The view of the Pantheon from the top of the Emmanual Vittorio building:

The Pantheon is the large dome.  Inside it is much more beautiful

We had a wonderful dinner a Navona Piazza and found out it is World Heritage Day and the lights go out for 60 minutes at 8:00 pm so they gave us candles at our table.  We went back to Della Rotunda to have farewell wine with the Pantheon and my sister.  It was a wonderful week and I am sad to see her go.  We have rarely if ever had so much time together.


Friday, 25 March 2011

March 25, 2011 Friday, Day 5 of Roman Holiday

Today we went to a nearby market, the Fioro Campi and had our morning coffee.  We each chose a different drink, Cappuchino, Caffe Latte, Americano, & American coffee.

After breakfast, we split up and Rick & I went to the Colloseum.

 
No matter how many times I see the Colloseum, it is still awe inspiring.  It stands 50 meters tall, and is 188 meters in length and 156 meters in width.  The true name is the Flavian Amphitheatre named after the Roman emperor who had it built in the year 74AD.  Outside a gigantic statue was built in the memory of Nero -so large it was called a collosus.  Folks would arrange to meet at the Collosus and thus the name Colloseum became synonymus with sports buildings  The floor of the Flaviaun Amphitheatre was covered with sand.  The Latin work for sand is 'arena'.  There were seats for over 50,000 people and standing room for another 20,000.  Due to the efficiencies in the buildings, the number of entrances, many still numbered and the many stair ways, it is said they could fill or empty they building of all 70,000+ in 10 minutes or less.

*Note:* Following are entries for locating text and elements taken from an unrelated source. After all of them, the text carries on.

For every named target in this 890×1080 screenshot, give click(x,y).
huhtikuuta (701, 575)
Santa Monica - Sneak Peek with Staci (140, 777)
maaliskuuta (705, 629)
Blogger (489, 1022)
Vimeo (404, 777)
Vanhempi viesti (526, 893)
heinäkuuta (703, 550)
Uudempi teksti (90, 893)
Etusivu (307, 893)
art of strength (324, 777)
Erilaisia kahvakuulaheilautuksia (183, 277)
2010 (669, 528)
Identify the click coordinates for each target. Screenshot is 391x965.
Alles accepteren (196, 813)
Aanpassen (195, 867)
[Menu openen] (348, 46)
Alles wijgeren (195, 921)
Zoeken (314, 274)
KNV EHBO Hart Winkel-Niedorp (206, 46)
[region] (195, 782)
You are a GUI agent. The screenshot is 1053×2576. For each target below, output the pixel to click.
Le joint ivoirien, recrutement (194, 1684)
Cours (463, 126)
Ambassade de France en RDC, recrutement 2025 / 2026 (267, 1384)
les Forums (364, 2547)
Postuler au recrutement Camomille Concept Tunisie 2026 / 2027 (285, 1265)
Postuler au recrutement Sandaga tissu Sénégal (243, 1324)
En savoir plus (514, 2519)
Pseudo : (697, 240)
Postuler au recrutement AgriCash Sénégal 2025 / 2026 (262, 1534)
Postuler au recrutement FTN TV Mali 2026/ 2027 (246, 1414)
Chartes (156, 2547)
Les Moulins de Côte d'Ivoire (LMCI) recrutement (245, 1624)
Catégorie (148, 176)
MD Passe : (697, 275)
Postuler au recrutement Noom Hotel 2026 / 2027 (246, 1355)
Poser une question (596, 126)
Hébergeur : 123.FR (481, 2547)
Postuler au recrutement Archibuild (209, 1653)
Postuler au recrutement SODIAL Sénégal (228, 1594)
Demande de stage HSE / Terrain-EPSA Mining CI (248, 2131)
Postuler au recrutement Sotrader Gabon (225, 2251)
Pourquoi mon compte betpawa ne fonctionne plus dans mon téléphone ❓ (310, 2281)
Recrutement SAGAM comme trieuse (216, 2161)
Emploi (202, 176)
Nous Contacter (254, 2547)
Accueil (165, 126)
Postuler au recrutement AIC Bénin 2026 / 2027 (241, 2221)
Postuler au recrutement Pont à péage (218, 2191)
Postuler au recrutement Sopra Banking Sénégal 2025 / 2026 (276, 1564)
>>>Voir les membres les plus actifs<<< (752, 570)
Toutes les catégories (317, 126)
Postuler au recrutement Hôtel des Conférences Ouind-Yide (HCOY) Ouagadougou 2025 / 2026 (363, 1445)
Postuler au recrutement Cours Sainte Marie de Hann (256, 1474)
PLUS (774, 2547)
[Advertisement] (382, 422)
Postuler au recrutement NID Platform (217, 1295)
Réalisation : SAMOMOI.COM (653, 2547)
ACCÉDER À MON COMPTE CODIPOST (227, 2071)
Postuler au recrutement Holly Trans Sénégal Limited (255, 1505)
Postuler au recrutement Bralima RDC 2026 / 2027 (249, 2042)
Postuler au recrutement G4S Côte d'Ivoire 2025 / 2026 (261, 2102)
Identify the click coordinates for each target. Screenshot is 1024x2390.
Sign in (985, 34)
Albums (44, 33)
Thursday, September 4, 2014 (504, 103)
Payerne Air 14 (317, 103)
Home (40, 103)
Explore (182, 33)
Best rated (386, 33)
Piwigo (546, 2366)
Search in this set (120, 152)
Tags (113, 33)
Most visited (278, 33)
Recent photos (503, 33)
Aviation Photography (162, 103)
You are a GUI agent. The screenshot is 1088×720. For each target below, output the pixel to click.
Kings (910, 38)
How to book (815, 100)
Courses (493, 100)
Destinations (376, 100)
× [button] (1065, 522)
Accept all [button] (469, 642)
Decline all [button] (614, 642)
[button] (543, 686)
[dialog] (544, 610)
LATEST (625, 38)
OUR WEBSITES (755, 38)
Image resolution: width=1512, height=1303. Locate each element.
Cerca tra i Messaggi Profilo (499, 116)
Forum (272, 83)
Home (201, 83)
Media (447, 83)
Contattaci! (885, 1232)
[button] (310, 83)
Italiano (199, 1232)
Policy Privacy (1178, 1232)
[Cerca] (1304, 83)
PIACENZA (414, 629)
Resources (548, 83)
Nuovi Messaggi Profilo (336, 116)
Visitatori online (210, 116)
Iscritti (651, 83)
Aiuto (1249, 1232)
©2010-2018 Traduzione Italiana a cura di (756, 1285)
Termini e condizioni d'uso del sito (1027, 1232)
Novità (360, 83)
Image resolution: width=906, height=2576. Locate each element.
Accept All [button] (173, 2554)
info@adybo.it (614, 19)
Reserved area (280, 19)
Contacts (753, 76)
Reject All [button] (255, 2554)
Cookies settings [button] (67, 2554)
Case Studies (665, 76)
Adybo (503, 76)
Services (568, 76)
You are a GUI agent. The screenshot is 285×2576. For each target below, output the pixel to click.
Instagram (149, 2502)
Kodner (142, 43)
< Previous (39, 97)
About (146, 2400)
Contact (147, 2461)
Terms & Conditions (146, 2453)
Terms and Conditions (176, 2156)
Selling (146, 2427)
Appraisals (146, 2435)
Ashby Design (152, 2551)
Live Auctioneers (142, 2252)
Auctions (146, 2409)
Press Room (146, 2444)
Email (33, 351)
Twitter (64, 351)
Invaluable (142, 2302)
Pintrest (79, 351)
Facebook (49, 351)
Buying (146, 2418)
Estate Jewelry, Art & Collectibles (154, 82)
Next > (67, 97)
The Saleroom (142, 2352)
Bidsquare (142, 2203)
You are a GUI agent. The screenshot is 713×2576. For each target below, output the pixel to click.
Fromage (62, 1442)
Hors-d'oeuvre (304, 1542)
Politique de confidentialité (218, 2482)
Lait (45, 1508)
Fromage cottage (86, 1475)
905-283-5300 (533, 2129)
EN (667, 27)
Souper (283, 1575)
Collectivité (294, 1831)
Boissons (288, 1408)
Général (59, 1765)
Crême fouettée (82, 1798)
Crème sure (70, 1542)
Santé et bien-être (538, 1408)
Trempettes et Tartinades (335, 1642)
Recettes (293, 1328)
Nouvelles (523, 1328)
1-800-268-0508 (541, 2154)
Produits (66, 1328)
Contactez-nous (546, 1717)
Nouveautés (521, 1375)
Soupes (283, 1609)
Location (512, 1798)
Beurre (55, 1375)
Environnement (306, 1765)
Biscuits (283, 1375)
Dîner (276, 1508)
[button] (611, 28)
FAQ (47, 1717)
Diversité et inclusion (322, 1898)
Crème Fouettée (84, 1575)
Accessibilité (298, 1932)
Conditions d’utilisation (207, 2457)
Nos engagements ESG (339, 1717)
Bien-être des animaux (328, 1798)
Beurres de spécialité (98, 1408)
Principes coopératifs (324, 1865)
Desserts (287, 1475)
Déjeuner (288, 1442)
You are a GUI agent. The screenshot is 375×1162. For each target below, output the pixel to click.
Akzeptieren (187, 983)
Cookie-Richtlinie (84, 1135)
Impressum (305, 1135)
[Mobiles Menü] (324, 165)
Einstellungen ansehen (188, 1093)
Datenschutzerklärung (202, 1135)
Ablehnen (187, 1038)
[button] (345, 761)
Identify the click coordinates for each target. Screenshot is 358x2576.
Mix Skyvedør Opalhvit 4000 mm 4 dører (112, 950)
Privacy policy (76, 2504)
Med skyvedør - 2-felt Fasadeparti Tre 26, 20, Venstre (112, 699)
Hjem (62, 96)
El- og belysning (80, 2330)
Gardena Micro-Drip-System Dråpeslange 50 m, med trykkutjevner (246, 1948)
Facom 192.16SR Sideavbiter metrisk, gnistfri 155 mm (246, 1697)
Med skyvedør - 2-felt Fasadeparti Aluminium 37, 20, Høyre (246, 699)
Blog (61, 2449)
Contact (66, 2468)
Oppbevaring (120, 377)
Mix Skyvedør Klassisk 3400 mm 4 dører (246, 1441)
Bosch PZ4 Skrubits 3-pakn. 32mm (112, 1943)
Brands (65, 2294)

This sculpture of Jesus by Michelangelo and supposedly completed by Bernini, stands in a little church just behind the Pantheon.  No one seems to know it is there.  We happened to stumble across it a few weeks ago when I was here with Larraine and Clancey.  I now know it is the only original Michelangelo that you can touch.  He could make marble feel like real skin, with each muscle


In the evening we all returned to L'Archetta, the best pizza and spaghetti in town,  Over 100 different kids of Spaghetti and every one is absolutely delicious.

Thursday, 24 March 2011

March 24, 2011 Thursday in Rome Day 4

Today we had another great coffee and disappointing breakfast in the hotel and then walked over to the Vatican to meet with our tour guide,Luke, the same guide we had for the Colloseum 3 weeks ago. We spent about 3 hours in the various Vatican museums including:
The Tapestry room, full of giant tapestries designed by the painter Raffael and woven in Belgium in the 16th century


The map room, full of ancient maps and globes of various parts of the world at different periods of time.

Many galleries of the most valuable paintings by the most famous painters eg Caravaggio to the Sistine Chapel, where we were not allowed to take photos although we saw many people doing so, the Gardens,

and the many galleries of sculptures from ancient Greece and Egypt



to the Rennaissance stars such as Michelangelo and Bernini.

Pieta by Michelangelo

 Much of this art was owned by well-known dudes like Nero circa 60AD and Constantine circa 350AD. Much of this art was pillaged by the Vatican from the Colloseum and the Pantheon etc.

After the Vatican tour we all went around to St Peter's Square. Tamara and I took a guided tour of the Basilica while Rick & Bob had a quick look around and headed to the pub. In the Basilica we saw the altar designed by Bernini.  Bernini used 62,000 tons of Bronze to build this altar, much of it from melting down all the bronze from the Pantheon

 In the Basilica we also saw the Dome designed by Michelangelo.  This Dome is taller than the Statue of Liberty. 
Then Tamara and I climbed the 551 steps to the top of the Dome.
The bronze ball on the top of the dome is the highest point in Rome. By law, nothing can be built taller.

Here are the statues on the from of St. Peter's Basilica as taken from the ground.


And here they are at their level, only 220 steps of the total 551 to the top, just to give an idea how big that dome is.